- [RECORDED DATA]
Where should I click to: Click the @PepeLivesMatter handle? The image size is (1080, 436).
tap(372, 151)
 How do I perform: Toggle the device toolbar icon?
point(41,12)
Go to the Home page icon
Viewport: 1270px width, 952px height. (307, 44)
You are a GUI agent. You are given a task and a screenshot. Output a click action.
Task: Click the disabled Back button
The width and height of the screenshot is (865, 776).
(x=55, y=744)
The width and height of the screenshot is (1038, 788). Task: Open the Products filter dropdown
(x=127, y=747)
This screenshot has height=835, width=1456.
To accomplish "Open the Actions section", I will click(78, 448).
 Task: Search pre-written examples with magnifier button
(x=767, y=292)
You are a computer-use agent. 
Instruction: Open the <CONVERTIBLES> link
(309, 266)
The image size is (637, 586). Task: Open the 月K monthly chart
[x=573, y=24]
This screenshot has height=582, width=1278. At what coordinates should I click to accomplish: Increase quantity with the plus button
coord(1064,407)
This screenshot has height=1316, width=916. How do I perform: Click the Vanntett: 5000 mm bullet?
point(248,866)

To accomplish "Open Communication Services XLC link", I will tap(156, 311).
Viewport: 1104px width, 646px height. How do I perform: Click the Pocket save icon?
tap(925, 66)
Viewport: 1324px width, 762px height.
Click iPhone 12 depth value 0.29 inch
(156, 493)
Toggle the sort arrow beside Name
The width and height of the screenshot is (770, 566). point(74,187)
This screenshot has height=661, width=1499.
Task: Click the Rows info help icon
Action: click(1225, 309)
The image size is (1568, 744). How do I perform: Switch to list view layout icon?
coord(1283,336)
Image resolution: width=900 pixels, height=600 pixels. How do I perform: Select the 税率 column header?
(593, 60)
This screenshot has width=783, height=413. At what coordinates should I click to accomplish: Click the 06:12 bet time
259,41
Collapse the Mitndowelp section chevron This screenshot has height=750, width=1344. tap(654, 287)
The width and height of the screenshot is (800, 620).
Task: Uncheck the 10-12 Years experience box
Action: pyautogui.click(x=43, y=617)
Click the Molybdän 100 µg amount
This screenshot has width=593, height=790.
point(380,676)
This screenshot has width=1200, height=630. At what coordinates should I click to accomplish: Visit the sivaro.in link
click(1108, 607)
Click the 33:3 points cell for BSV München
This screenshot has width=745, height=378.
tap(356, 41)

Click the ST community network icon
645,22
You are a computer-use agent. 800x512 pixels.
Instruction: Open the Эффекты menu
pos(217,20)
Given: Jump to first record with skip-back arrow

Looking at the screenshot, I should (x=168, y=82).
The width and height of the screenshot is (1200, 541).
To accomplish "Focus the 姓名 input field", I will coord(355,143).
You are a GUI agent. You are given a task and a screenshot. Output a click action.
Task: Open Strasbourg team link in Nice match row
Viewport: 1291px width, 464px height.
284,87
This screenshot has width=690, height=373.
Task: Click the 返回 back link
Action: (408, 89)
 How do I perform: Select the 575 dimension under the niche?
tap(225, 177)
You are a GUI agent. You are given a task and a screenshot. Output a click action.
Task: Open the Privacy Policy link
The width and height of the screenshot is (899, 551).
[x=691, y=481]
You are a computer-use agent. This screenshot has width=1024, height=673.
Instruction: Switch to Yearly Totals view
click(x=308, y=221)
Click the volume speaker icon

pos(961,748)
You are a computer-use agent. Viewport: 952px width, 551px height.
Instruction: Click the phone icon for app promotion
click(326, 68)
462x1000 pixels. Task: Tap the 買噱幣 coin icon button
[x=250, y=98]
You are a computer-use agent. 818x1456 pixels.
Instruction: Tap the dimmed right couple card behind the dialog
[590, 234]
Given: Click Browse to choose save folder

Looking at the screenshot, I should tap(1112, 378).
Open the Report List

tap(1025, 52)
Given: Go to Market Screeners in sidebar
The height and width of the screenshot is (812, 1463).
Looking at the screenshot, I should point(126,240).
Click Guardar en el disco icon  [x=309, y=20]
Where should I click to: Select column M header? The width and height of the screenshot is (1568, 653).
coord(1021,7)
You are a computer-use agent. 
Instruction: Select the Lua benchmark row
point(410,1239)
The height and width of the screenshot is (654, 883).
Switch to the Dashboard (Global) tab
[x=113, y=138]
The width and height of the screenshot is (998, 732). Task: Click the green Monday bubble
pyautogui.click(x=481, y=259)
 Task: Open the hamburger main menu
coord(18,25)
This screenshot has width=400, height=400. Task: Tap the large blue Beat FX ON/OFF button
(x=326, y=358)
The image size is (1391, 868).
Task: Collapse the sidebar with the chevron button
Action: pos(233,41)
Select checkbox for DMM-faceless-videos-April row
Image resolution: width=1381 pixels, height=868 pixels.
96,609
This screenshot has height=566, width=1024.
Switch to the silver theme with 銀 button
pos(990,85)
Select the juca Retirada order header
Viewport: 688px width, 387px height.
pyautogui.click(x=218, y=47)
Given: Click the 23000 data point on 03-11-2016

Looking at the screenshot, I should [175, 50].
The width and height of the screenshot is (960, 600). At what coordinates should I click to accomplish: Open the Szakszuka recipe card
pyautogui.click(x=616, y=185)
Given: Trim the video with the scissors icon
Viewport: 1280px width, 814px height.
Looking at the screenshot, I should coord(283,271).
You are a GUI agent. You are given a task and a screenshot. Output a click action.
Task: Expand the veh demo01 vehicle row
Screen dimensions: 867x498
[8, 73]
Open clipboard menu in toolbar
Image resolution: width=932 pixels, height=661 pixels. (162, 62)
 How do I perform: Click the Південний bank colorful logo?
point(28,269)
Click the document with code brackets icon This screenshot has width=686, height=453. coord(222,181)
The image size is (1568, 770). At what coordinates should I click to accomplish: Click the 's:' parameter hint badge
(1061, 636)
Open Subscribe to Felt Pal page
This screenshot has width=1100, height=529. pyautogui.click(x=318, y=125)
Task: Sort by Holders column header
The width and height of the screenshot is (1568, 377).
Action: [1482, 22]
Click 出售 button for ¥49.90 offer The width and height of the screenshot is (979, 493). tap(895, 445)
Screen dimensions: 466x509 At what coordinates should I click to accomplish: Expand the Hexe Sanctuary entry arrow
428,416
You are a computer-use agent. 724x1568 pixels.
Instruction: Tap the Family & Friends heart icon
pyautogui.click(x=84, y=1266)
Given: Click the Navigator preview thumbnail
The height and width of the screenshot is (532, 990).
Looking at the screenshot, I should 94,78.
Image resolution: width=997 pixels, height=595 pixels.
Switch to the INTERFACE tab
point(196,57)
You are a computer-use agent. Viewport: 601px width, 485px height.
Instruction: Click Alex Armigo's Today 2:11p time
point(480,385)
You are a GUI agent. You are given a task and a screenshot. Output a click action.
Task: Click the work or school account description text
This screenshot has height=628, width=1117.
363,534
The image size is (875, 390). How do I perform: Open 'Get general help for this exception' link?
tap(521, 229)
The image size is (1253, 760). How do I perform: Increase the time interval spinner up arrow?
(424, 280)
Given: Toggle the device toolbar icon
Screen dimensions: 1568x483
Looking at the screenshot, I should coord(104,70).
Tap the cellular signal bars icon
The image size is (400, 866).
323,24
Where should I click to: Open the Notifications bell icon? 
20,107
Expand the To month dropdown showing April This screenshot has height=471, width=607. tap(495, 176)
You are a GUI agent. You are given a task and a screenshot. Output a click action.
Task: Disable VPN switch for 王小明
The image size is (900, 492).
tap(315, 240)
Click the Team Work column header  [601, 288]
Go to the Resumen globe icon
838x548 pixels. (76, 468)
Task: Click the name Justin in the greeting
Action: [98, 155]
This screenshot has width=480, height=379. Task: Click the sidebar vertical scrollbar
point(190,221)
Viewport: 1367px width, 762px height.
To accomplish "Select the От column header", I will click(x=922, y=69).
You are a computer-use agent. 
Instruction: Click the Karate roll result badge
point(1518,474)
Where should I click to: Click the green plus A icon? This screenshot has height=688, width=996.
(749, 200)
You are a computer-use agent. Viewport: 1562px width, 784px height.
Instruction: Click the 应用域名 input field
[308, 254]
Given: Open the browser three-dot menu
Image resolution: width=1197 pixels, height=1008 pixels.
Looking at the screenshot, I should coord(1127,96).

- [DIRECTIONS] An exact repetition of the material above is required, from its first line through the line holding "This screenshot has height=835, width=1456.", with nothing added.

- [PROBLEM SOLUTION]
Where should I click to: Click the @PepeLivesMatter handle? The image size is (1080, 436).
tap(372, 151)
 How do I perform: Toggle the device toolbar icon?
point(41,12)
Go to the Home page icon
Viewport: 1270px width, 952px height. (307, 44)
You are a GUI agent. You are given a task and a screenshot. Output a click action.
Task: Click the disabled Back button
The width and height of the screenshot is (865, 776).
(x=55, y=744)
The width and height of the screenshot is (1038, 788). Task: Open the Products filter dropdown
(x=127, y=747)
This screenshot has height=835, width=1456.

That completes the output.